Bağlamanın hiç kullanılmadığı, klarnet, ritim saz, kanun, ud, cümbüş, ney gibi sazlarla çalınan; Türk edebiyatının köşe taşları, Fuzuli, Nabi, Nedim, Rıfat Dede, Rasih, Nesimi, Nevres, Akif Paşa, Abdülhak Hamit Tarhan, Hacı Hayri Bey gibi yüzlerce ozanın şiirleriyle zenginleşmiş bir müziktir Harput Müziği... 

Elazığ ezgilerinin çalınması da söylenmesi de özel ustalık gerektirir. Güzel ve güçlü sesin yanında makam ve usul bilgisi zorunludur. Enver Demirbağ ise bu müziğin belki en önemli kişilerinden biridir. 

Çocukluğunda babasının gramofonundan başlayan plak ve müzik dinleme alışkanlığı, konağa göçünce daha da artmış, çocuk sayılacak yaşlarda iken burada da taş plaklarını dinlediği, Hamiyet Yüceses, Zaralı Halil, Müzeyyen Senar, Erzincanlı Şerif, Münir Nurettin Selçuk, Urfalı Kel Hamza, Mukim Tahir ve yine bir yanı aslen Palulu olan Celal Güzelses gibi dönemin ünlü seslerini neredeyse ezberlemiştir. 

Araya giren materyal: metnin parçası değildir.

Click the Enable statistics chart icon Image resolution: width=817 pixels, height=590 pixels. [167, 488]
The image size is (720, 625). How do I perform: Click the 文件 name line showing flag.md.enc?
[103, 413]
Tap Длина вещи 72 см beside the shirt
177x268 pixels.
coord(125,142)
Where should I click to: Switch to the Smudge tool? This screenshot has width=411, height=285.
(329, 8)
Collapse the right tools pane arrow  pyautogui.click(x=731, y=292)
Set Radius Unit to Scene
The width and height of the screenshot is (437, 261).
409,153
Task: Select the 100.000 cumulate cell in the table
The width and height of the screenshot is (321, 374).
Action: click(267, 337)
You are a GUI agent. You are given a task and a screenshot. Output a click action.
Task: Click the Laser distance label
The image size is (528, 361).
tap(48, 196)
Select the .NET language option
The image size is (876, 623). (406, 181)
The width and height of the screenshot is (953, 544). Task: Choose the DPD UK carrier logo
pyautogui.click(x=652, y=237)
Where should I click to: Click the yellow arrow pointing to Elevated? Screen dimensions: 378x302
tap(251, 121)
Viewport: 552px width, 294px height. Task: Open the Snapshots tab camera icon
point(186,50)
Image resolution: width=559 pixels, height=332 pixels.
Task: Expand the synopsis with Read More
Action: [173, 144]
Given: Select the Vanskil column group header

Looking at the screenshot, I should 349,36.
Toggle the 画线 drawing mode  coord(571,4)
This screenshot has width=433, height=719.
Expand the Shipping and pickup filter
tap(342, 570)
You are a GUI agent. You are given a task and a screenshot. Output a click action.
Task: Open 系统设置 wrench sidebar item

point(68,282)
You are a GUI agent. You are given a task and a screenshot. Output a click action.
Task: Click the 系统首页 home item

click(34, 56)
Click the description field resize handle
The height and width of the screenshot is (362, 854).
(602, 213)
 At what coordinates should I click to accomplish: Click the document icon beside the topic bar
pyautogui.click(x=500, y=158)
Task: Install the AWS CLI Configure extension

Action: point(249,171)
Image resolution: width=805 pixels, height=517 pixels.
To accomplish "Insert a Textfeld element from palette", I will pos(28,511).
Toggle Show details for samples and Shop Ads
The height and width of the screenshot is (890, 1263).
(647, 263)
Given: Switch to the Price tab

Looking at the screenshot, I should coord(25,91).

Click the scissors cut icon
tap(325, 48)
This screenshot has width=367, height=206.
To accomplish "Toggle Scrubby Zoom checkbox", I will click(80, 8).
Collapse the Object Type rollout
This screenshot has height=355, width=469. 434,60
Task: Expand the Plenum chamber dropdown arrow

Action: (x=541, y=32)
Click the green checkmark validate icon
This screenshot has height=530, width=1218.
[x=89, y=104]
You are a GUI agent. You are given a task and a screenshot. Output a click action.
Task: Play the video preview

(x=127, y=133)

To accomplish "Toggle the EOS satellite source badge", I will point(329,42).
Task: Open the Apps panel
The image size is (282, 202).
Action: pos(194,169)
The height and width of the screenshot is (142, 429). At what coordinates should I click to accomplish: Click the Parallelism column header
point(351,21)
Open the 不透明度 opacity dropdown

İshak Sunguroğlu’nun “Harput Yollarında” yapıtında yörenin eski ses sanatçıları sayılırken en sonda genç bir sanatçı tanıtılır:  
 

“Elazığ’da bu yılın ses kahramanı olarak yetişen bir gencimiz daha vardır ki, sesi cidden çok gür ve gür olduğu kadar da tesirlidir. İsmi Enver olan bu genç, Palulu rahmetli Rüştü bey’in oğlu, muhterem dostumuz Ali Bey’in de yeğenidir. Sesinin güzel olmasıyla beraber, kabiliyetli ve aynı zamanda müziğe çok meraklıdır. Ümit ve temenni ederim ki, Hafız Osman üstadımızın usullerine nüfuz eder ve lisanını da düzeltirse Harput ve dolaylarının yegâne ses sanatkârı olabilir.” 

Harput müziğinde gittikçe ustalaşan Enver Demirbağ’ın zaman içerisinde dönemin yetersiz teknolojisine karşın, yerel stüdyolardan, meşklerden ya da kültürel kayıtlardan kasetlere aktarılmış yüzlerce kaydında neredeyse tüm türkü, gazel ve hoyratı kusursuz okuduğunu görürüz.  

Günümüzün yetkin sesleri Zülfü Demirtaş, Hasan Öztürk ve Muzaffer Ertürk’ü Harput Müziği konusunda eğiten kişidir Enver Demirbağ, Harput-Elazığ Müziğinin bayrağını Hafız Osmanlardan, Kövenkli Hafızlardan devralıp günümüze taşıyan ve okuduğu yapıtları hakkıyla bilen tek üstat sanatçıdır. 

Harput müziğindeki tüm makamları ve formları icra edebilen Hafız Osman Öge’den sonra son kişi Enver Demirbağ’dır. Harput müziğinde, onun gibi makam, form ve usul bilen başka bir sanatçı yoktur. 

Tek başına ve felçli bir biçimde, yaşadığı apartman dairesinde, çıkan yangın sonucu on iki yıl önce yitirdiğimiz Enver Demirbağ’ı sonsuz saygı ve rahmetle anıyor, bugün çizgisinden çıkarılmış Harput Müziği'ni icra eden günümüz sanatçılarının onun mirasını koruyup daha da ileriye götürmelerini diliyorum.